TASK 1:
List the three activities that the abstract on rat muscle membranes says are present and enriched in the density-gradient subfractions of crude sarcolemma.
TASK 2:
Write out the part of the abstract on rat muscle membranes starting with "In vitro analysis" and going on through "of sarcolemmal fragments.".

TEXT EXCERPT:

'''

In vitro analysis of the general properties and junctional receptor characteristics of skeletal muscle membranes. Isolation, purification, and partial characterization of sarcolemmal fragments.

Muscle membranes were partially purified from rat leg muscles. Externally oriented membrane functions were used to monitor and characterize the resulting membrane fractions. Na(+)K(+)-stimulated Mg(++)-adenosinetriphosphatase, acetylcholinesterase, and cholinergic receptor activities are present and enriched in the density-gradient subfractions of crude sarcolemma when compared with the first pellet. The physical separation of the cholinesterase and receptor activities on the gradient subfractions is demonstrated. Receptor activity, determined by specific (125)I-labeled alpha-bungarotoxin binding, appears in fractions with densities similar to other plasma membranes (D(4) (20) 1.1015-1.1520). Acetylcholinesterase, on the other hand, is preferentially distributed in lighter density fractions (D(4) (20) 1.0507-1.0780) and parallels the gradient distribution of the ATPase. In sodium dodecyl sulfate-polyacrylamide gel electrophoresis, a high-molecular-weight glycoprotein sediments with the higher density fractions only. The data suggest a molecular dissection of the layers of the sarcolemma. The receptor is tentatively felt to be an integral component of the junctional plasma membrane. Acetylcholinesterase is felt to be superficially located on the ectolamina of the junctional sarcolemma, and may be woven within the matrix of the intersynaptic basement membrane.

'''

EXTRACTED INFORMATION:
'''

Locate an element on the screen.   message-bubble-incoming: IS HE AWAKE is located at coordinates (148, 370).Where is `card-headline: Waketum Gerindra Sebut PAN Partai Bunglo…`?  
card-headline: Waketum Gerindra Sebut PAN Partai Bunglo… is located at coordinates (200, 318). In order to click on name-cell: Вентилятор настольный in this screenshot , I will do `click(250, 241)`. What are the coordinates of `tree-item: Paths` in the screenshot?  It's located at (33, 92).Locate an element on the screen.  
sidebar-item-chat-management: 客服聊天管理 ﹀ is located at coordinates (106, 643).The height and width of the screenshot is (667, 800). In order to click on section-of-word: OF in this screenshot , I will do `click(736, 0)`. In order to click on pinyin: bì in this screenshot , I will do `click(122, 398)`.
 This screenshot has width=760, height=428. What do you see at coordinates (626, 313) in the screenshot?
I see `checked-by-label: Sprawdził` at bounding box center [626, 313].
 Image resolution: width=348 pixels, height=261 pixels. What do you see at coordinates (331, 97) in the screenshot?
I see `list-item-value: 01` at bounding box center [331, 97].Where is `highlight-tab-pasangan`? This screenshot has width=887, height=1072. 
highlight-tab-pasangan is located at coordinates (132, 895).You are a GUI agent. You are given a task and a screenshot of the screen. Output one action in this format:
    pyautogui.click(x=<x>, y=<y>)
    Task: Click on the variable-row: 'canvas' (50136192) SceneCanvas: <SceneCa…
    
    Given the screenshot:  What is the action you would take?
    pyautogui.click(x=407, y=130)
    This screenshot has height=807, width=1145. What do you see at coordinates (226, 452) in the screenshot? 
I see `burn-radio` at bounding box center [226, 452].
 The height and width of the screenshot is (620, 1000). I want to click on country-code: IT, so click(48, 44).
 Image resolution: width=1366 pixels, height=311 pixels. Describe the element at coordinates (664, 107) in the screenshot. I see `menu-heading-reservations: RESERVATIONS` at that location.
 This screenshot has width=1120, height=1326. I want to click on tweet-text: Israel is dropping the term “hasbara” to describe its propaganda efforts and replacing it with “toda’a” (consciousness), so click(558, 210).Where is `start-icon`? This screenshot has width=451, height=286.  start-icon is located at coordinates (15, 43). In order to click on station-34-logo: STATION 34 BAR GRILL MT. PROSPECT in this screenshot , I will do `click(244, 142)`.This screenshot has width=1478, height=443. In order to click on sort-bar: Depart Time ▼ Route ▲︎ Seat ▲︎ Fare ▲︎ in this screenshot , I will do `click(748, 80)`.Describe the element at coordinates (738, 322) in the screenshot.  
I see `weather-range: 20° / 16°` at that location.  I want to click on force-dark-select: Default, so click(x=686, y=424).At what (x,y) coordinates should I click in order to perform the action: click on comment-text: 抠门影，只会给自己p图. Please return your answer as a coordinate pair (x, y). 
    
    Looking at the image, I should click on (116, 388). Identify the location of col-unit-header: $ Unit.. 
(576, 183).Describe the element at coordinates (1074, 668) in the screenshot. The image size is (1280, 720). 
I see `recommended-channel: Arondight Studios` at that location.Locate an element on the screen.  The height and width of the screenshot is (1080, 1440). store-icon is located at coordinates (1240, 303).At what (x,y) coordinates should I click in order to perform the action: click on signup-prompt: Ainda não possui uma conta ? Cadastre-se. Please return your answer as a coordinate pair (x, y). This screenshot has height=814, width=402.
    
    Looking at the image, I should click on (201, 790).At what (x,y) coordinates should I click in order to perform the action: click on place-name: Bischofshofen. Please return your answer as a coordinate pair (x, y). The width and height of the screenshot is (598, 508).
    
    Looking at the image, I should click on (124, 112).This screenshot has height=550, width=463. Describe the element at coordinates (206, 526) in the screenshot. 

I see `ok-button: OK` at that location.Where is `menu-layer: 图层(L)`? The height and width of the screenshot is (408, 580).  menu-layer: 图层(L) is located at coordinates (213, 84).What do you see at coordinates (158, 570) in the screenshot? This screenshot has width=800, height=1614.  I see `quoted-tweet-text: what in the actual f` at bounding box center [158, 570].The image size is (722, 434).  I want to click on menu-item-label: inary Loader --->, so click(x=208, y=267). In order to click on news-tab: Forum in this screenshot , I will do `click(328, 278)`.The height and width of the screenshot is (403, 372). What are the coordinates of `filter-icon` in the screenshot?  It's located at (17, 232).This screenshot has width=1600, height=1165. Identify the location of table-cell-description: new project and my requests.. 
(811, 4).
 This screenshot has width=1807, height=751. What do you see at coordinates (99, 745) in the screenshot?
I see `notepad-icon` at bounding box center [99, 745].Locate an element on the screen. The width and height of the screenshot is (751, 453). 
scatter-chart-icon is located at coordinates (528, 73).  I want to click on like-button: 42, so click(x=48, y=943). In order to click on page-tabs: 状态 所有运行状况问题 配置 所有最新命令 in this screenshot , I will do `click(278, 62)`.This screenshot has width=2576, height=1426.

'''

OUTPUT 1:
Na(+)K(+)-stimulated Mg(++)-adenosinetriphosphatase, acetylcholinesterase, and cholinergic receptor activities.

OUTPUT 2:
In vitro analysis of the general properties and junctional receptor characteristics of skeletal muscle membranes. Isolation, purification, and partial characterization of sarcolemmal fragments.